### TASKS FOR THIS EXERCISE
#1 Decide whether each statement agrees with the passage on teen traffic deaths in Nashville, answering yes or no and quoting the deciding words: (a) Nashville ranks third in fatal motor vehicle accidents involving teens. (b) Tennessee's graduated driver license program has four phases. (c) The program was enacted in 2001.
#2 According to the passage on teen traffic deaths in Nashville, until what age does Tennessee's graduated driver license program restrict young drivers?
#3 Carry on the passage about teen traffic deaths in Nashville, picking up after its final sentence.

### SELECTED PASSAGE
>> begin

Comparing traffic accident and fatality data from large cities across the country, the CDC report showed that Nashville ranks third in the number of fatal motor vehicle accidents involving teens. In fact, for every 100,000 teenagers living in the greater Nashville area, roughly 23 die in traffic-related accidents.

The high number of teen fatalities has lead many in the greater Nashville area to take action. Programs aimed to educate teens on safe driving practices have been started in many area schools. As a state, Tennessee has a graduated driver license program that also aims to help protect teen drivers. The program consists of three phases; learner permit, intermediate restricted license and intermediate unrestricted license.

Enacted in 2001, Tennessee's graduated driver license program places certain restrictions on young drivers until they are 18 years old. Despite the program and greater restrictions on teen drivers, young drivers in Nashville continue to die at alarming rates.

>> end

### SUPPLIED MATERIAL
>> begin

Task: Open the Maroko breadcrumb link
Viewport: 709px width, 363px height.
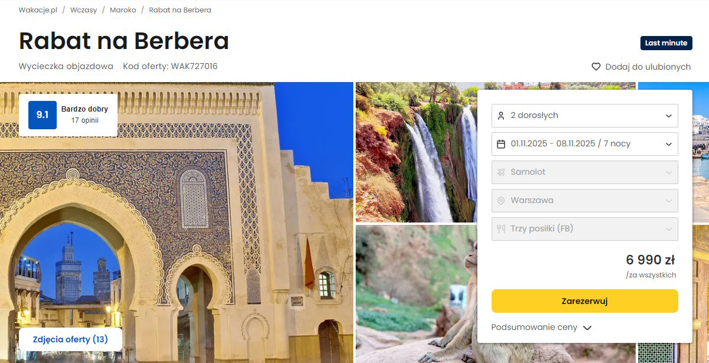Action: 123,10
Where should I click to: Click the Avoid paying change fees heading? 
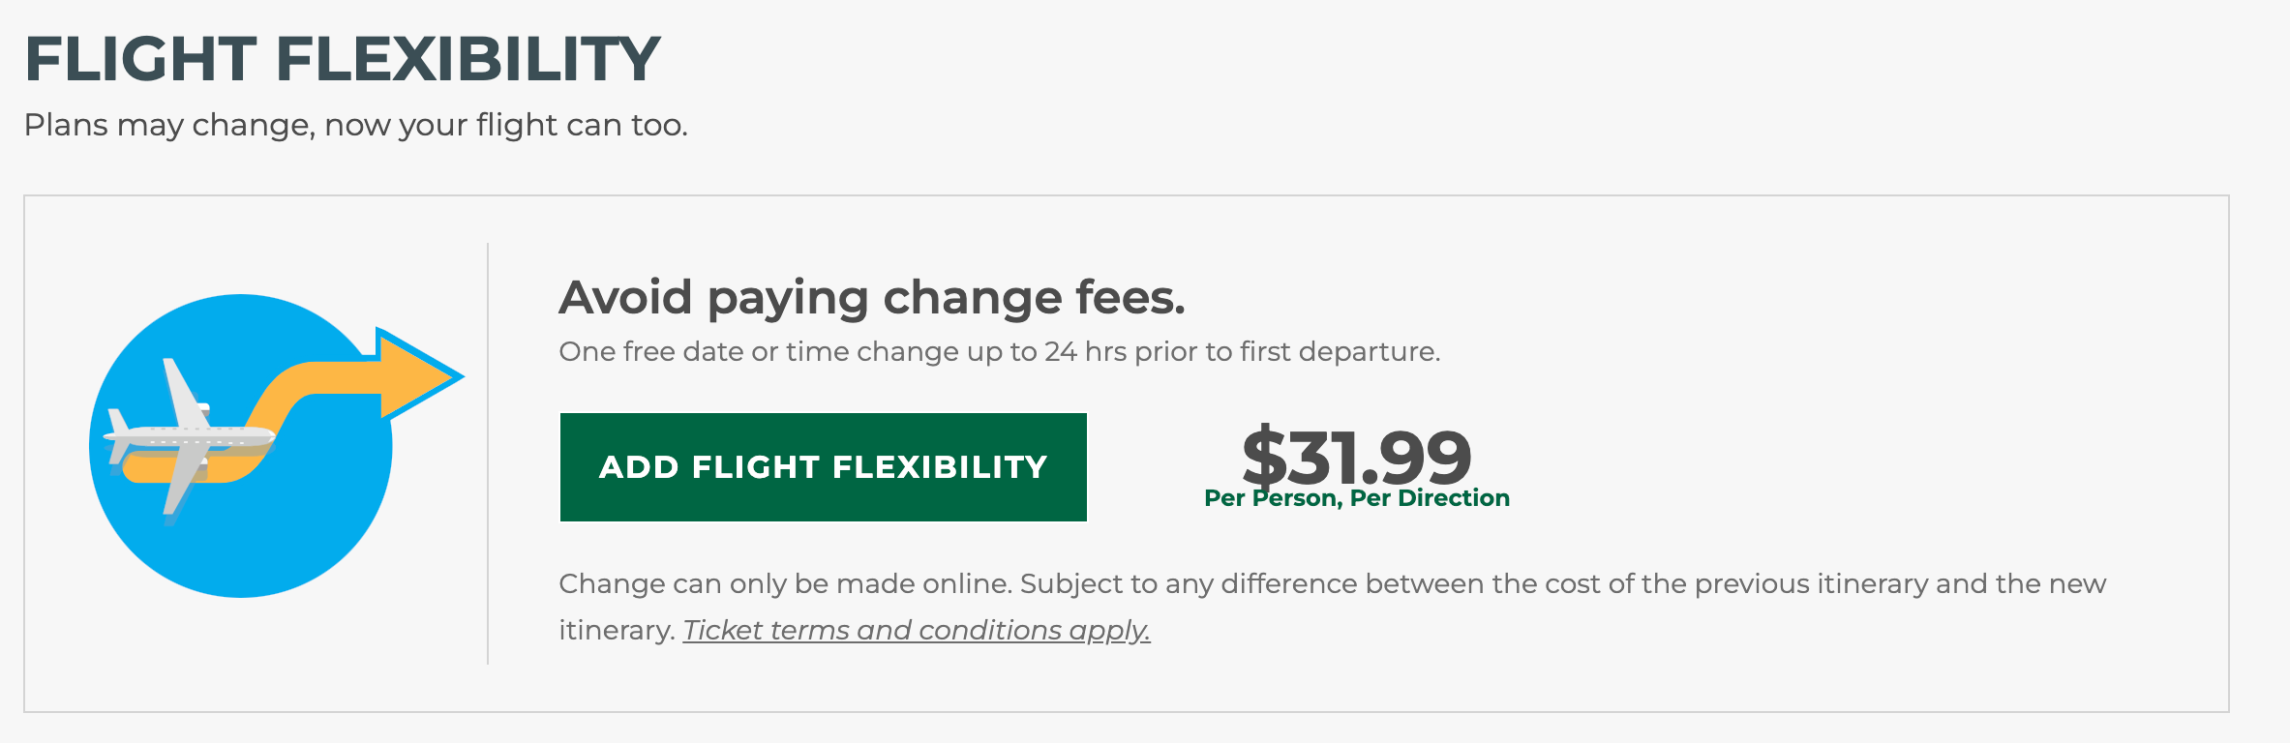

>> end
>> begin

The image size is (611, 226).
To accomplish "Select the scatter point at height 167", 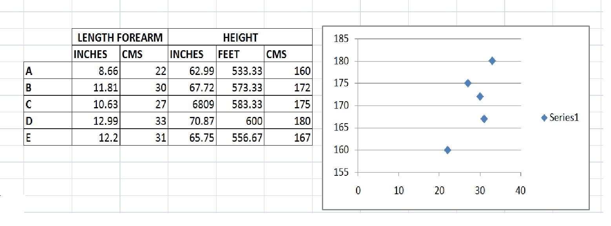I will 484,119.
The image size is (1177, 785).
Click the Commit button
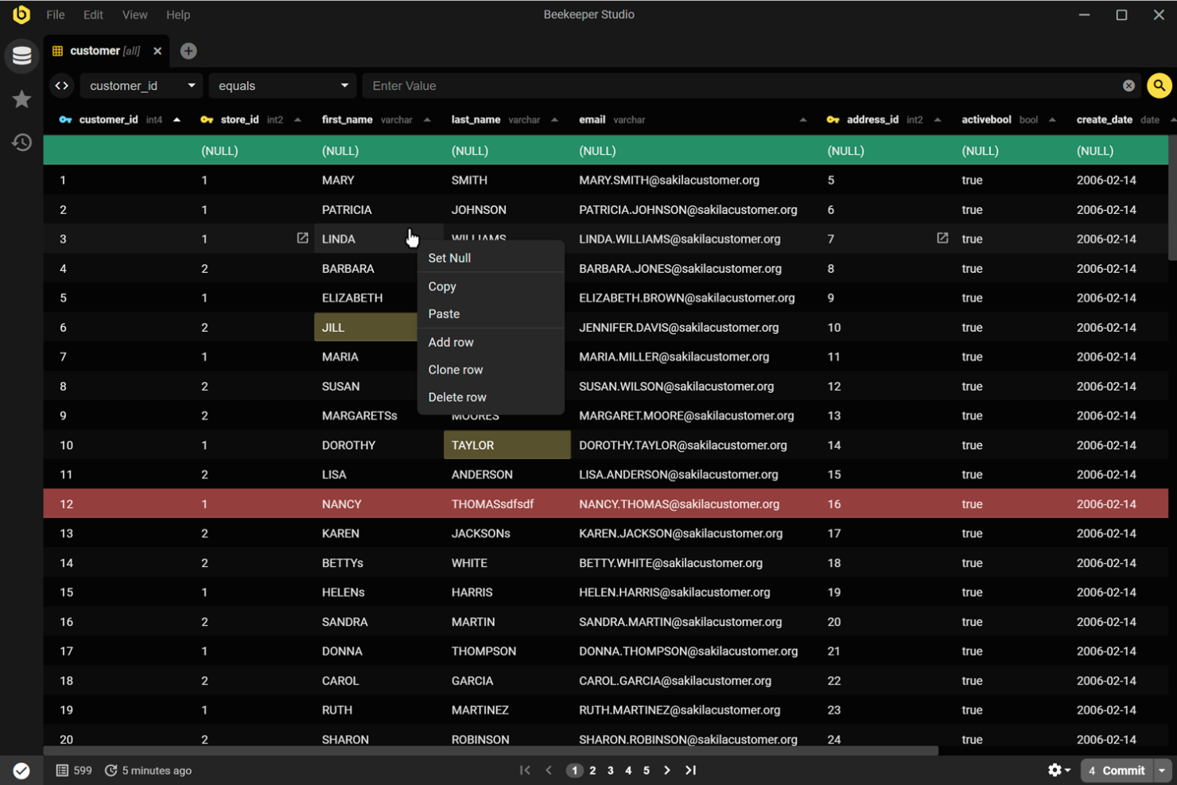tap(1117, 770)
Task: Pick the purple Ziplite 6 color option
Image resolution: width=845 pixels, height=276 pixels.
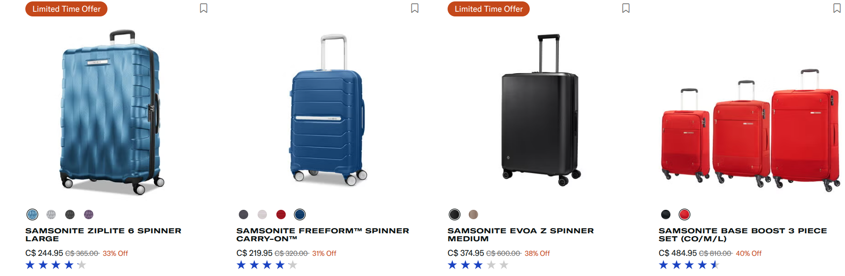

>> end
>> begin

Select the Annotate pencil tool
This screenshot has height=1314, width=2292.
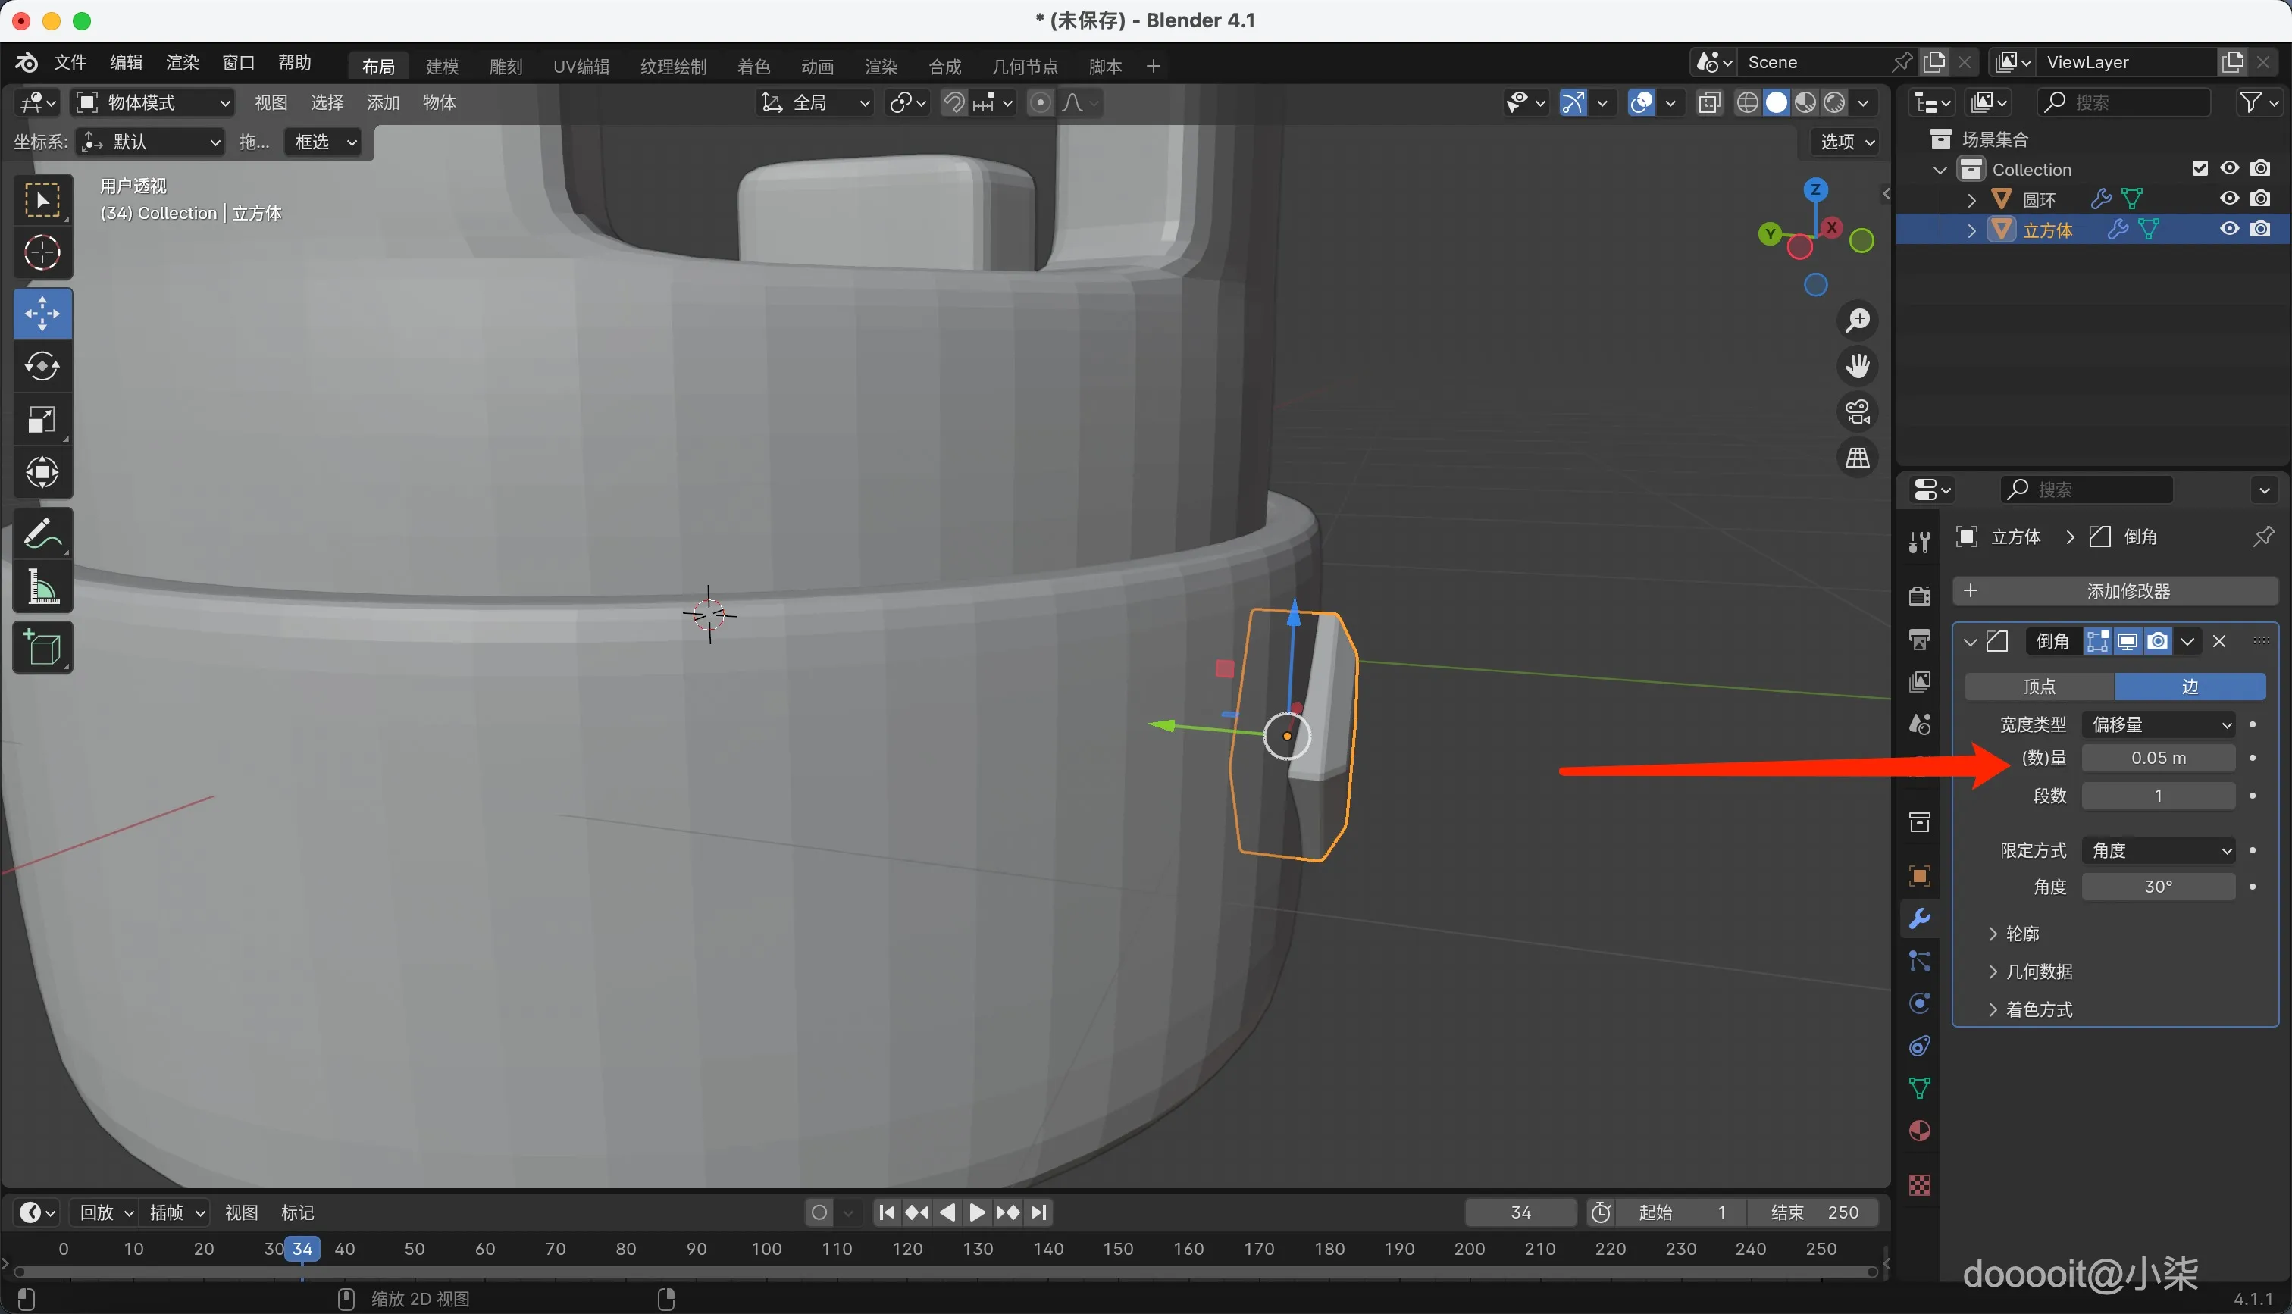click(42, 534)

>> end

### THE RESULTS
#1
(a) Yes: "Nashville ranks third in the number of fatal motor vehicle accidents involving teens"
(b) No: "The program consists of three phases"
(c) Yes: "Enacted in 2001"

#2 Until they are 18 years old.

#3
Contributing to the high teen death rate is lack of driver's education programs in some Tennessee and Nashville-area schools. Teens also don't follow guidelines outlined in the graduated driver license program such as restrictions on the number of teen passengers allowed in a teen-driven motor vehicle. Sadly, many also do not wear seat belts.

In an effort to combat the problem of motor vehicle-related teen deaths; parents, schools and law enforcement need to ban together. Additional funding for drivers education as well as parental involvement can go a long way in saving the lives of teen drivers.